Pediatric Hematology Oncology Journal (Dec 2022)
Spontaneous subgaleal haemorrhage in a newborn: A rare presentation of congenital factor VII deficiency due to homogenous missense mutation of factor VII gene
Abstract
Background: Subgaleal haemorrhage (SGH) is an accumulation of blood between the aponeurosis and the periosteum following rupture of emissary veins. SGH is not uncommon in newborn with traumatic or instrumental delivery. However, spontaneous SGH in the neonatal period associated with congenital factor VII deficiency is rarely reported.
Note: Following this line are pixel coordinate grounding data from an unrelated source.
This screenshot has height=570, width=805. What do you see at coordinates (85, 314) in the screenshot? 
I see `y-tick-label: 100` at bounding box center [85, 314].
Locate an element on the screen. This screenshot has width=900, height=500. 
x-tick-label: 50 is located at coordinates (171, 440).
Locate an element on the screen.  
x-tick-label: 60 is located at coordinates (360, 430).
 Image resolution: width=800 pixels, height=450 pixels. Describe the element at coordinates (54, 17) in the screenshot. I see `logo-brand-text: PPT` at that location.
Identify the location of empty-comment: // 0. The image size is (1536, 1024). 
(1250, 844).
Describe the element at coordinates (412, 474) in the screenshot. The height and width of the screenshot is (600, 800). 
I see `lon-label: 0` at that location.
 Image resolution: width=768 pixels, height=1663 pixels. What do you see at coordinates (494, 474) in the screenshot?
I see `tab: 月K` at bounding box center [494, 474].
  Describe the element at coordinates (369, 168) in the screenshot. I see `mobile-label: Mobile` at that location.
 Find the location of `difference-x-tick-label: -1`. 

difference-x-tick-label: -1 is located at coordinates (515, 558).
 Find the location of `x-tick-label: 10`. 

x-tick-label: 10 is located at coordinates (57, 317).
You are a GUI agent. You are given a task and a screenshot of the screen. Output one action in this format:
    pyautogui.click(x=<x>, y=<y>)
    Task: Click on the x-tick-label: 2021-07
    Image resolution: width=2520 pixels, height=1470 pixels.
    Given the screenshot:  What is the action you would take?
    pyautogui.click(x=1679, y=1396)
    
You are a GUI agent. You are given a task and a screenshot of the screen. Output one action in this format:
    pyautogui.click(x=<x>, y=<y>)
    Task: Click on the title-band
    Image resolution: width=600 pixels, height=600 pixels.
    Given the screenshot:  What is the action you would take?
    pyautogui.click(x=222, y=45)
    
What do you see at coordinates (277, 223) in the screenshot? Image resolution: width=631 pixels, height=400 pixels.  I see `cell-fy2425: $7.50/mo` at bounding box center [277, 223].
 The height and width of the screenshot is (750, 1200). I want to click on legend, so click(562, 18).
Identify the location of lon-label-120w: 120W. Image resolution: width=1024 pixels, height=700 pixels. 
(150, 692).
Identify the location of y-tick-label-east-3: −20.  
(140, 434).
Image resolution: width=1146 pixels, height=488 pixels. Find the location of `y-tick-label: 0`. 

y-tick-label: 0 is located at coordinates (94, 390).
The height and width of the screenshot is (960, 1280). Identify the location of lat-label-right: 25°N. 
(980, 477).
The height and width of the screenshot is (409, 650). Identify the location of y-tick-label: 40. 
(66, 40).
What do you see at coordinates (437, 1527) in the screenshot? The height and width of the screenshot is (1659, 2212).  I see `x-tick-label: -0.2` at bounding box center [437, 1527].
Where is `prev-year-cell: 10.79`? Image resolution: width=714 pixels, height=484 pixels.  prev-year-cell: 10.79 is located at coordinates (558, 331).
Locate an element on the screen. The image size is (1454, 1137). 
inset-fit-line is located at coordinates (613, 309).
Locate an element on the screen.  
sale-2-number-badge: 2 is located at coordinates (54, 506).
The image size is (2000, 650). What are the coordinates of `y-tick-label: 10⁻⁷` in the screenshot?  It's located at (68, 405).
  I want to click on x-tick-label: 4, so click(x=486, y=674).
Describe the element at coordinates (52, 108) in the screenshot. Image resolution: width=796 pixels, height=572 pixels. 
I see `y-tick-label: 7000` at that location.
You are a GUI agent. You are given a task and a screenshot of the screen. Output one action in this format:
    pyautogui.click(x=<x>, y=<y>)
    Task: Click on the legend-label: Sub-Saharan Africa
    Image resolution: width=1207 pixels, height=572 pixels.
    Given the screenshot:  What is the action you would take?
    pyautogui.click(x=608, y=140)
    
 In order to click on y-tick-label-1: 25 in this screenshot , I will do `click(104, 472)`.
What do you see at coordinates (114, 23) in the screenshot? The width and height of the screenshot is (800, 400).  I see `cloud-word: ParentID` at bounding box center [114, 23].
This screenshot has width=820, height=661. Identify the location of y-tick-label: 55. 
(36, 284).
We report a rare homogenous point missense mutation variants NM_000131.4 (F7):C.1256C > T (p.Thr419Met) at exon 9 in the gene encoding FVII (F7) causing isolated SGH at birth. Case presentation: A term infant was born through normal vaginal delivery. At 20 hours of life noticed to have SGH. Hemodynamically, the infant was stable. The neurological examinations were normal. There were no evidences of scalp injury, birth trauma, sign of bleeding or sepsis. There was isolated prolonged prothrombin time (PT) with factor VII coagulant activity (FVII:C) less than 1% (0.01IU/ml). Further investigations revealed a rare point mutation in the F7 gene leading to congenital factor VII deficiency, which has led to SGH, severe central nervous system bleeds and death in early infancy. Conclusions: Asymptomatic SGH without any trauma or instrumental delivery and nonresponsive to vitamin K requires hemodynamic monitoring and testing for inherited coagulopathy. The case also highlights the importance of secondary prophylaxis in severe forms of congenital F7 deficiency in neonatal period which remains a therapeutic challenge.